Drive-in shows give you a very different experience from your usual live music concert. The personal connection isn’t as close as usual, but the passion is definitely still there for the band. Stone Horses had so much energy and put on an amazing show. Fronted by John Allen (vocals), with members Ted Merrill (guitar), Rick Reynolds (bass), and Jason Heiser (drums), they were joined by Todd Ögren, keyboardist of Rival Sons. Even in 30-degree weather, the band was still as lively as ever.
As the band made their way to center stage, their opening track began, and all the cheers and hollers began. The band opened up with “Rattlesnake” which was a great hit with the crowd. The track began with Rick Reynolds and his beefy bass riff. The addition of having Todd Ögren on keys was energizing. You could hear the subtle changes in the music. During their break between “Flirting With The Devil” and “Good Ol’ Days,” which is one song that will be talked about a little more, a fan came up to the barricade in front of their car to shout at Jason Heiser. Jason then gave a huge smile and waved a shaka sign at the fan. There is so much love for the band, as they are a staple in the Baltimore music scene.
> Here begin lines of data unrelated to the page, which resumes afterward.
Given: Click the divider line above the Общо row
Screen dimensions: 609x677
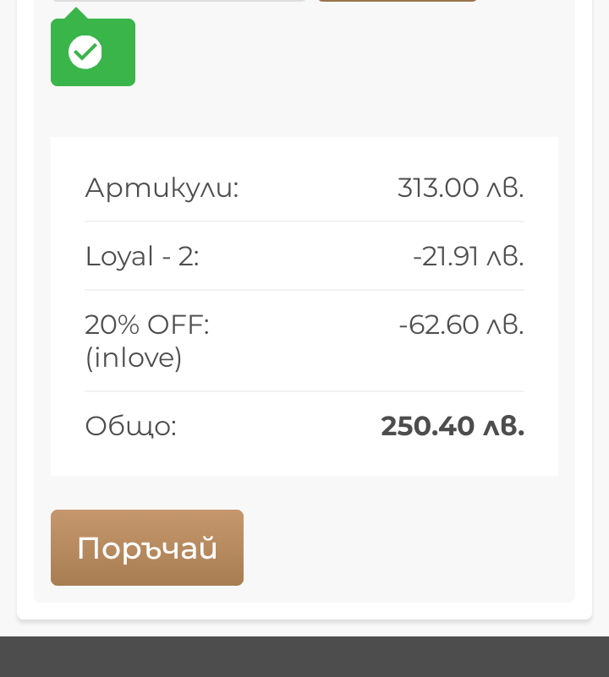Looking at the screenshot, I should click(305, 391).
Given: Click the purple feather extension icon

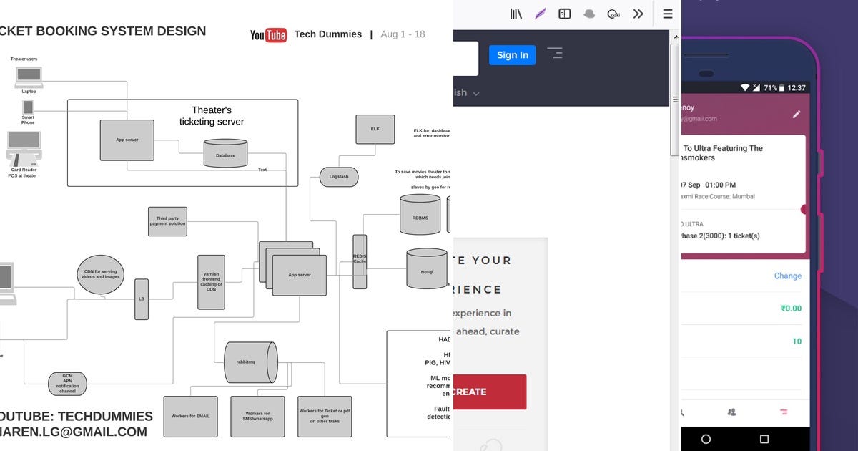Looking at the screenshot, I should [x=540, y=14].
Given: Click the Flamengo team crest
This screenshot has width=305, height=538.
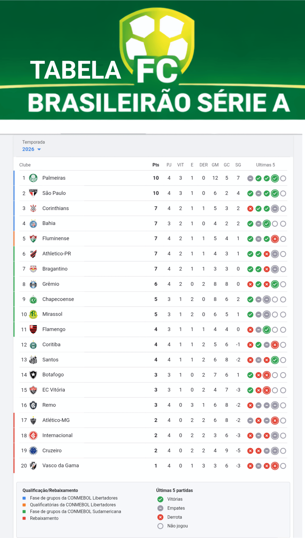Looking at the screenshot, I should tap(33, 329).
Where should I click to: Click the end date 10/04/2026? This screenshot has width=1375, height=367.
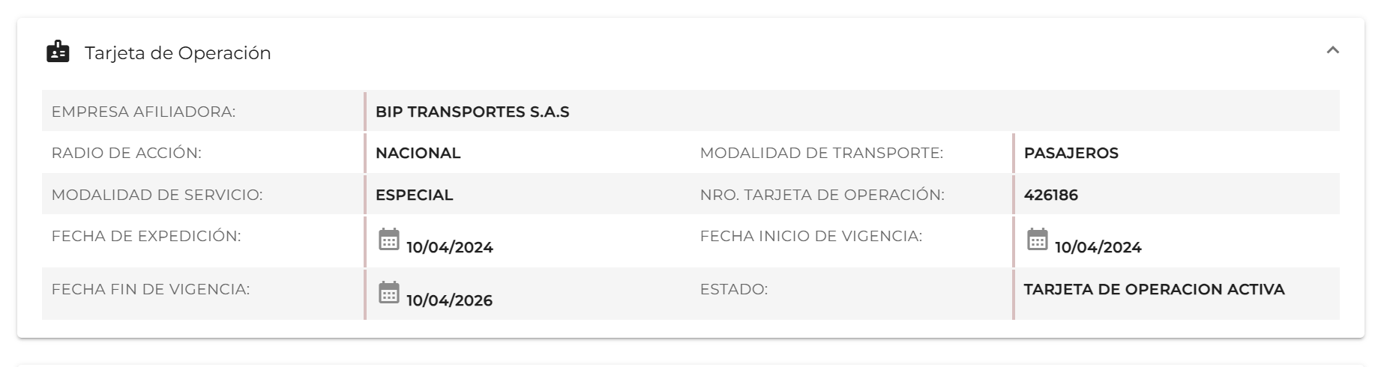(x=449, y=301)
It was definitely a little weird being at a drive-in show. Instead of seeing people pushing their way to the front, they all had their designated spots and their eight feet of social distance. Most were in their cars anyway, because of the weather, but there were a few at the front who got out of their cars to headbang and show love to the bands performing. Those in the back were all bundled up in their cars, watching from the screens on the sides of the stage. The atmosphere was contrasting to the “normal” music and concert scene. Even if Stone Horses was the opening act for Blackberry Smoke, there were so many people in attendance who knew their songs word for word and were very pumped up to see them.
There was so much movement on the stage, each band member, except for Jason the drummer, of course, took turns on the ego box showing off all their talents. After the trend of live-streaming shows, Stone Horses was fast to jump to it. Playing in a production warehouse and with the same exact energy of playing a packed club, they even pretended that the live stream crowd was there in person. They also held a giveaway for signed guitars. The band absolutely did not miss a beat at all, you could not tell that was their first show together in three months since their last stream show. Ted’s solos were very edgy and had a very blues rock type of feel to them, it definitely ties in the rest of the band to the songs.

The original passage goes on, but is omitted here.